What we’ll be listening to, watching, and reading to sate our pop culture needs.
From the memories of a mortician (Caitlin Doughy) to the tale of a young lesbian in post-WWI Britain (from Sarah Waters), this weekend will be full of women’s stories, including ones you can (kind of) sing along to (Shara Worden).
We love a good family dramedy and this one, about four siblings who return home to live in the same house for a week after their father passes away, has an ensemble cast who could entertain us just by folding laundry for two hours. Tina Fey and Jane Fonda top the list, but Connie Britton, Rose Byrne, and Kathryn Hahn (who told us about her love of working with Fey when we chatted earlier this year) all have roles as well (not to mention Jason Bateman and Adam Driver). It’s a laughter through tears sort of flick, which happens to be our favorite kind.

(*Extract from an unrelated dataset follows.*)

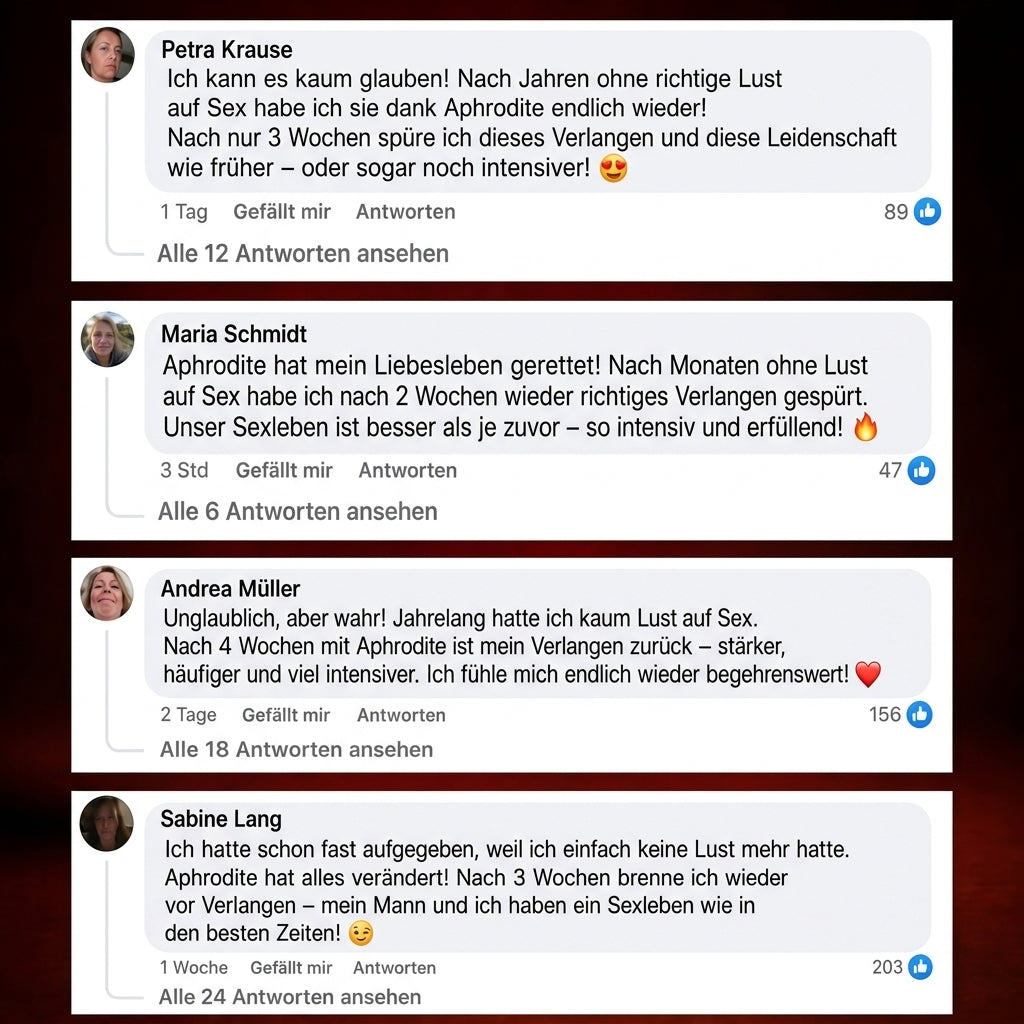Viewport: 1024px width, 1024px height.
Task: Click the like thumb icon beside 156
Action: tap(920, 714)
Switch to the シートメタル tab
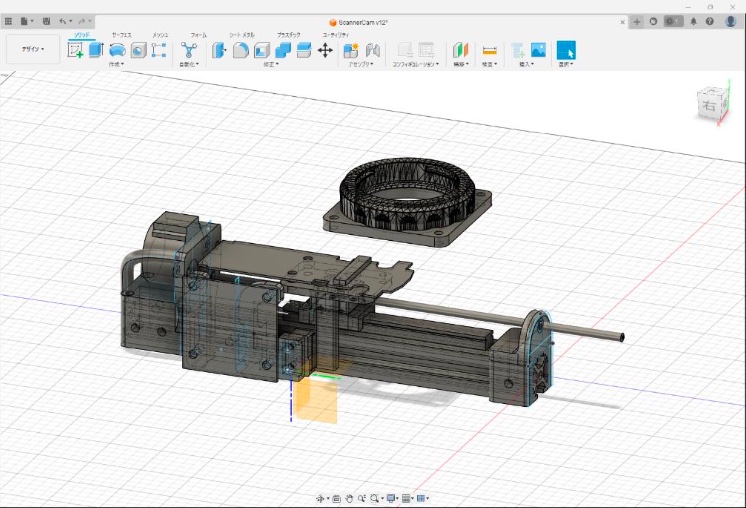Image resolution: width=746 pixels, height=508 pixels. [243, 35]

Sarah Waters has made her mark writing the secret lives of women acting out their desires in 19th and 20th century England; The Paying Guests is no exception. In the wake of World War I, Frances Wray has lost her two brothers and her father, whose poor investments have left Wray and her mother in need of funds. Hence the paying guests, 20-something Mr. and Mrs. Barber who arrive to rent out rooms in their house. Frances and Mrs. Barber become friends and then, perhaps not a surprise looking at Waters repertoire, lovers (the L.A. Times calls it “one of the hottest sex scenes to ever take place in a scullery”). The true surprise of this thrilling novel comes in the form of suspense…a crime is committed, a trial is had, and finding out the outcome will have you turning pages till the wee hours of the morning.
When we last saw Alicia Florrick at the end of season 5, everything had changed, not least of all the loss of her mentor and on-again-off-again lover Will Gardner (Kate Harding had some thoughts about that character elimination). With Alicia striking out on her own, both professionally and personally, this might be the season of The Good Wife (premiering Sunday at 9 p.m.) in which we see the formerly humiliated wife truly come into her own. And might that include the State’s Attorney position? As long as we still see plenty of Diane, Kalinda, and Cary, we sure hope so. Oh you crazy Lockhart Gardner crew, how we missed you!

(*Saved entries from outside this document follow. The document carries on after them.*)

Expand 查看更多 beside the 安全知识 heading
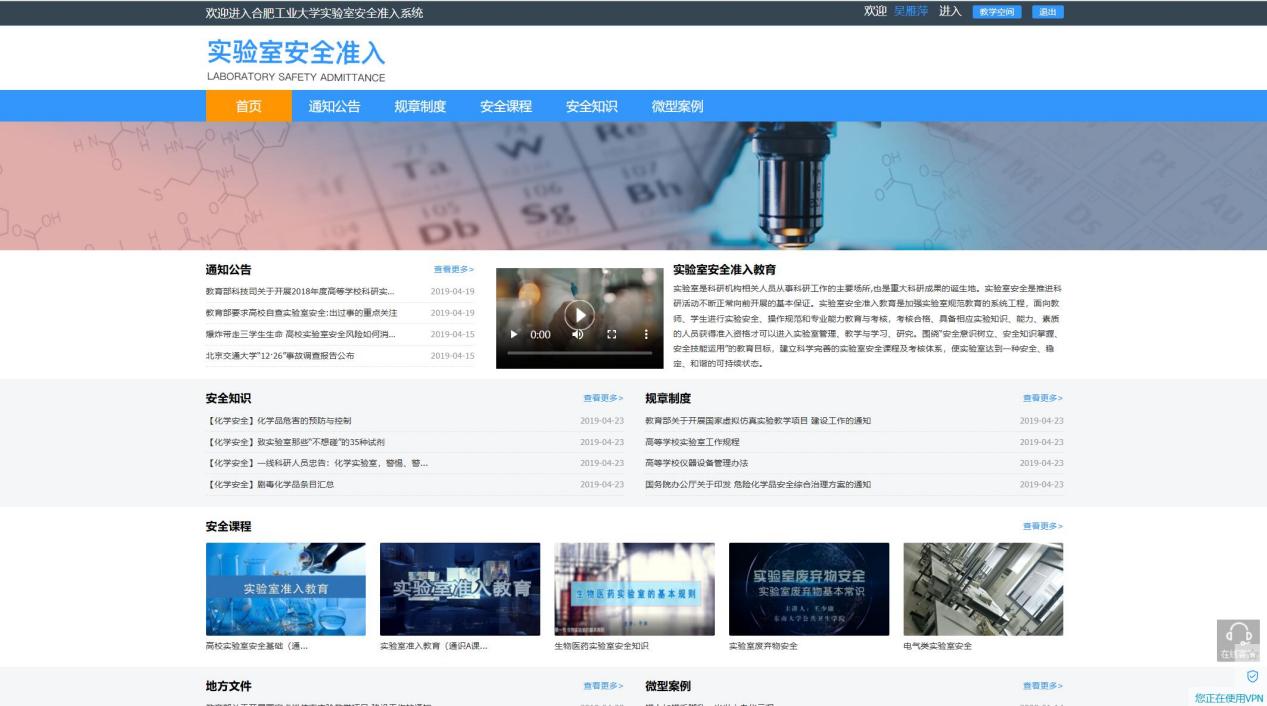The width and height of the screenshot is (1267, 706). click(603, 398)
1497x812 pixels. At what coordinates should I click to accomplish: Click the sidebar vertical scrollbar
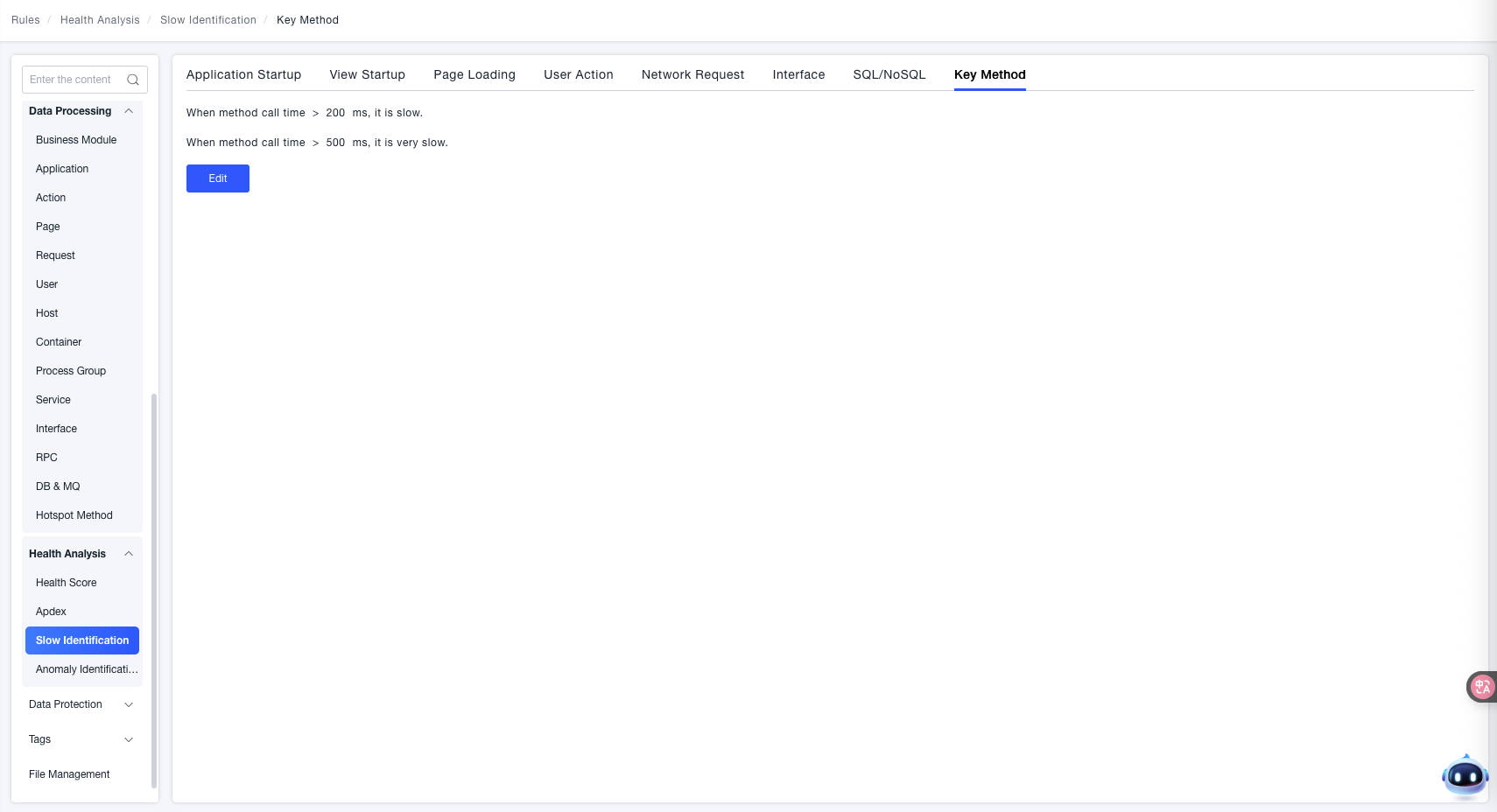tap(154, 591)
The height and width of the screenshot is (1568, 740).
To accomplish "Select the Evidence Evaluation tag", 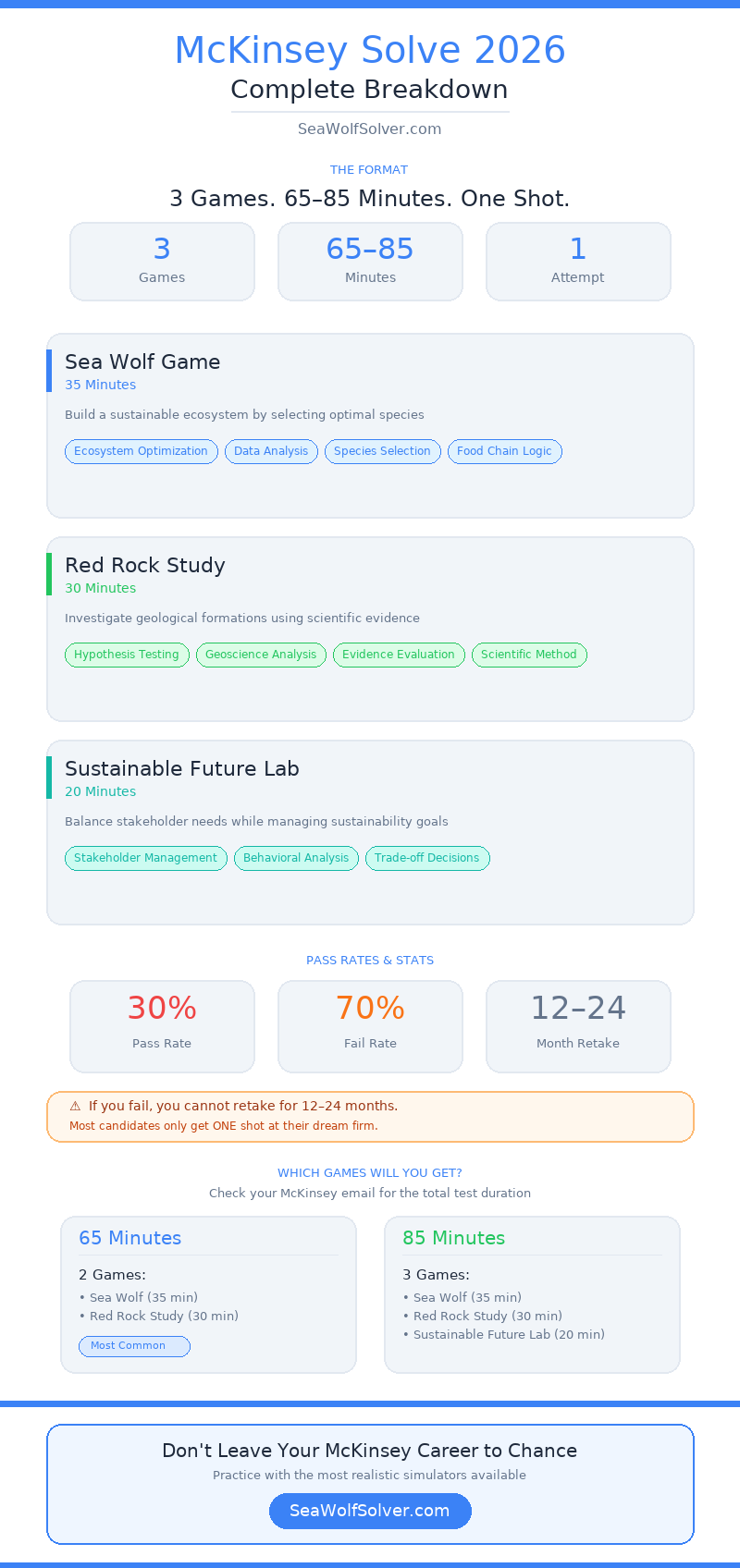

Thirty-year-old Caitlin Doughty has been obsessed with death since she saw a girl take a fatal fall from a mall balcony at the age of eight. At 23 she took a job at a crematory and has not only been working in the funeral industry since, but trying her damnedest to make our death-phobic society a little more at ease with our impending demise. In much the same way as her “Ask a Mortician” web series tackles issues like embalming, natural burials, and what’s in a mortician’s purse with humor and levity without undermining the emotional weight of loss, so does Smoke Gets in Your Eyes, which is as much a memoir of her own experience as it is an eye-opening look at death and funeral practices over histories and cultures.

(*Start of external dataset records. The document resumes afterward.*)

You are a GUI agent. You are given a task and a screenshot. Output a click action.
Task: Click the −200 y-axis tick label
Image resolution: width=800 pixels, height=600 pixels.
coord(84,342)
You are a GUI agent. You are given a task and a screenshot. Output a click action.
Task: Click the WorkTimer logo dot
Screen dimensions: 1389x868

The mind-boggling heights to which Shara Worden, aka My Brightest Diamond, takes her voice on her fourth album make her opera-trained background loud and clear. The first half of This Is My Hand has the energy to support her experimental singing—horns and strings and beats and guitar pulse and wail. The second half is an ethereal gift, her haunting voice bringing you down as swiftly as it riled you up.